Cleanup for next release
-
This branch collects several fixes to make the recent features work in the various possible build configurations. This should now be valgrind-clean.
-
The work-arounds for the various recent bad MPICH releases are not at all what I want them to be. I tried various more ambitious approaches but came up empty-handed, because unfortunately, libmpich.so is quite hostile to interpositioning work-arounds: the internal routines of mpich are not accessible in any way but I couldn't build a successful workaround without access to this "plumbing".
-
I created a merge request to discuss what might still need fixing or might be missing from the current master branch.
-
@k202077 Can you comment on the following issue I see when building with pgcc and OpenAcc active but testing on a cpu-only node:
(gdb) c Continuing. [New Thread 0x7ffff0a1e700 (LWP 3594590)] [New Thread 0x7fffebfff700 (LWP 3594591)] [New Thread 0x7fffea28e700 (LWP 3594592)] ----------------------------------------------------------------------- WARNING: yaxt was compiled with CUDA-support, but the library could not be loaded.

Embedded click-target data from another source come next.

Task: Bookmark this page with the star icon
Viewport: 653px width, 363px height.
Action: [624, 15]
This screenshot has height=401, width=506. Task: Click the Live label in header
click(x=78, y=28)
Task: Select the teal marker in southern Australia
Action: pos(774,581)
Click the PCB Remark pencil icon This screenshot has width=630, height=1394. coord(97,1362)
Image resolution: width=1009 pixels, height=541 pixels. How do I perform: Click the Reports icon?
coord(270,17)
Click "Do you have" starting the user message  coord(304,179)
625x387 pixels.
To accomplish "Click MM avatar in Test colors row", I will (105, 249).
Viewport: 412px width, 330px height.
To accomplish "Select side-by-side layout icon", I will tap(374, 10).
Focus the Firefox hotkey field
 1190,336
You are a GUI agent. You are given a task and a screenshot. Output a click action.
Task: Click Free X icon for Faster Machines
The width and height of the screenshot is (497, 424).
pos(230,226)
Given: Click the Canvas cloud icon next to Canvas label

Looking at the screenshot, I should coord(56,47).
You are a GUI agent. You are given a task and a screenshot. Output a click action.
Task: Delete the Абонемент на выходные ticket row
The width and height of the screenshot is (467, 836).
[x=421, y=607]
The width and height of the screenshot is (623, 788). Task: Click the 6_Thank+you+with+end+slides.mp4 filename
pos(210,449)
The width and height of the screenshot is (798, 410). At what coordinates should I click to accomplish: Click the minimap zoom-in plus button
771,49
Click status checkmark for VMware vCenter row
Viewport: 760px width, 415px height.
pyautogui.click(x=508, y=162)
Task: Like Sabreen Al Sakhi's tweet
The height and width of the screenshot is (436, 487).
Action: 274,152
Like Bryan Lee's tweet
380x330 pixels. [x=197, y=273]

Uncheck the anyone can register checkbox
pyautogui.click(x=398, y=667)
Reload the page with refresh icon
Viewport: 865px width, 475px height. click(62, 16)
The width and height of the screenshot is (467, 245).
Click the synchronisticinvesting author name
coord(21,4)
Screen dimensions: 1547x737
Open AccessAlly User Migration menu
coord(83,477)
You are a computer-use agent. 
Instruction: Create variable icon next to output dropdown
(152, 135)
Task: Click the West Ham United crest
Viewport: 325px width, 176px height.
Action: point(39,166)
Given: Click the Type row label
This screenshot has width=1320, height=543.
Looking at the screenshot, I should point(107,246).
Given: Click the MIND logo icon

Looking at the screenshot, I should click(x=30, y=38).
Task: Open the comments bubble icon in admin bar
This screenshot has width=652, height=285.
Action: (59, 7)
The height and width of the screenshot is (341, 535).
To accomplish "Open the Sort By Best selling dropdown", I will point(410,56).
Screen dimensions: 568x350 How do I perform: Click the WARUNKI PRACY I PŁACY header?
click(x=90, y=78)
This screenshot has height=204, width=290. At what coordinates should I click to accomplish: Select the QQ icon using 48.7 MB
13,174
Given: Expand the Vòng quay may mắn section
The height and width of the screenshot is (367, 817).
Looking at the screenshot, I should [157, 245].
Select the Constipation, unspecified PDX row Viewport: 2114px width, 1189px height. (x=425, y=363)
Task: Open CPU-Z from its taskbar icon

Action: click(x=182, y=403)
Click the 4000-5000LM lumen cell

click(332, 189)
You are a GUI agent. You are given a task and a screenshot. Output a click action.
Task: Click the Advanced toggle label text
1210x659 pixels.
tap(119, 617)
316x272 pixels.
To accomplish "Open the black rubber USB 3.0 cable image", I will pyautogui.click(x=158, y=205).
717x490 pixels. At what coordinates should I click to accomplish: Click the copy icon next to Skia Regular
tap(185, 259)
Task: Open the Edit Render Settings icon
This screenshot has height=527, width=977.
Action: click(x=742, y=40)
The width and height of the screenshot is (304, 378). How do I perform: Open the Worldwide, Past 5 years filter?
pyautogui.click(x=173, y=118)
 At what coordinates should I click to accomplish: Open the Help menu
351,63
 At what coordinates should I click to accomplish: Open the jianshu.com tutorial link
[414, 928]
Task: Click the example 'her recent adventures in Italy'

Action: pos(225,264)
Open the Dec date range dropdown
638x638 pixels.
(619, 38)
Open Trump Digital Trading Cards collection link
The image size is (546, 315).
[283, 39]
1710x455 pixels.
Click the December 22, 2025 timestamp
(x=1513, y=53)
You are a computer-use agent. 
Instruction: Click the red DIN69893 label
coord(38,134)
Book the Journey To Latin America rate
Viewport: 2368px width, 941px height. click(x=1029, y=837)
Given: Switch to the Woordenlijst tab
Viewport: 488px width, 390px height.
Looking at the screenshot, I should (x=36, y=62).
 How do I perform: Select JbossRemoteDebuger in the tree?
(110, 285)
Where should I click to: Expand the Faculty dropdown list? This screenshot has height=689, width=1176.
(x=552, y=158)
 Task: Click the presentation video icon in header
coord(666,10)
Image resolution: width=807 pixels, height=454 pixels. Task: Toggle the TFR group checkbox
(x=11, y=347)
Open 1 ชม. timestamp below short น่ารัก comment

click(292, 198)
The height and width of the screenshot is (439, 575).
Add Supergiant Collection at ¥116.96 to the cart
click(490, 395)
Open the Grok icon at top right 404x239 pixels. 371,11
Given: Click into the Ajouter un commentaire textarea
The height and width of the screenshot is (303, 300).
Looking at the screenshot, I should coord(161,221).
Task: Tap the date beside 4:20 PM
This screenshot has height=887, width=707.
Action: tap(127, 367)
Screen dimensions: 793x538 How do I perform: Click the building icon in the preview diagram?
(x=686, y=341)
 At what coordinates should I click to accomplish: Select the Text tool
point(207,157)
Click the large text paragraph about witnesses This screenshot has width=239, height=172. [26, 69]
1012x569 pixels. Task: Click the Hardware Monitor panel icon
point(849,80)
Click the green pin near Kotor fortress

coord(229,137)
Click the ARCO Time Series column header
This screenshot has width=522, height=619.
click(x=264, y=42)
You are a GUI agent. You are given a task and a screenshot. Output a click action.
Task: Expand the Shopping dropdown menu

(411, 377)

CUDA-support will be deactivated. Try setting LD_LIBRARY_PATH to the location of libcuda.so.1 or set RPATH accordingly. To suppress this message set the XT_CUDA_WARN_ON_MISSING_LIBCUDA environment variable to "0" ----------------------------------------------------------------------- Failing in Thread:0 call to cuInit returned error 34: Other Thread 1 "test_ddt" hit Breakpoint 1, 0x00007ffff518cc20 in exit () from /usr/lib64/libc.so.6 Missing separate debuginfos, use: yum debuginfo-install libibverbs-55mlnx37-1.55103.x86_64 librdmacm-55mlnx37-1.55103.x86_64 (gdb) bt #0 0x00007ffff518cc20 in exit () from /usr/lib64/libc.so.6 #1 0x00007ffff744c95a in __pgi_uacc_exit (s=0x7b4bd0 "call to cuInit returned error 34: Other\n") at ../../src/init.c:777 #2 0x00007ffff6ed7d36 in __pgi_uacc_cuda_error_handler () from /sw/spack-levante/nvhpc-22.5-v4oky3/Linux_x86_64/22.5/compilers/lib/libaccdevice.so #3 0x00007ffff6ee7f1f in __pgi_uacc_cuda_init () at ../../src/cuda_init.c:448 #4 0x00007ffff744bd4d in __pgi_uacc_enumerate () at ../../src/init.c:553 #5 0x00007ffff744c16c in __pgi_uacc_initialize () at ../../src/init.c:638 #6 0x00007ffff744c18f in __pgi_uacc_initialize_all () at ../../src/init.c:652 #7 0x00007ffff7440a3b in __pgi_uacc_dataenterstart2 ( filename=0x415c60 <.F0003.7263> "/home/k/k202069/Documents/work/dkrz/build/yaxt-x64-linux-nvidia-22.5.0-openmpi-4.1.2/tests/../../../src/yaxt/tests/test_ddt.c", funcname=0x415ce0 <.F0004.7265> "check_xt_ddt_off", lineno=1047, endlineno=1097, funcstartlineno=1005, funcendlineno=1108, async=-1, pdevid=0x7fffffff54c4, psavedevid=0x7fffffff5444, parentconstruct=acc_construct_data) at ../../src/dataenterstart.c:57 #8 0x000000000040572c in check_xt_ddt_off (mpi_ddt=<optimized out>, in_data_=<optimized out>, in_data_offset=<optimized out>, in_data_size=4, ref_pack_size=4) at ../../../src/yaxt/tests/test_ddt.c:1047 #9 0x0000000000402d66 in main (argc=1, argv=0x7fffffffac38) at ../../../src/yaxt/tests/test_ddt.c:1114 (gdb)
It seems to me that the openacc pragmas are missing some conditional on whether initialization of a gpu context succeeded or not?
-
Please don't just merge this MR, as stated above I'd like to settle some discussion first.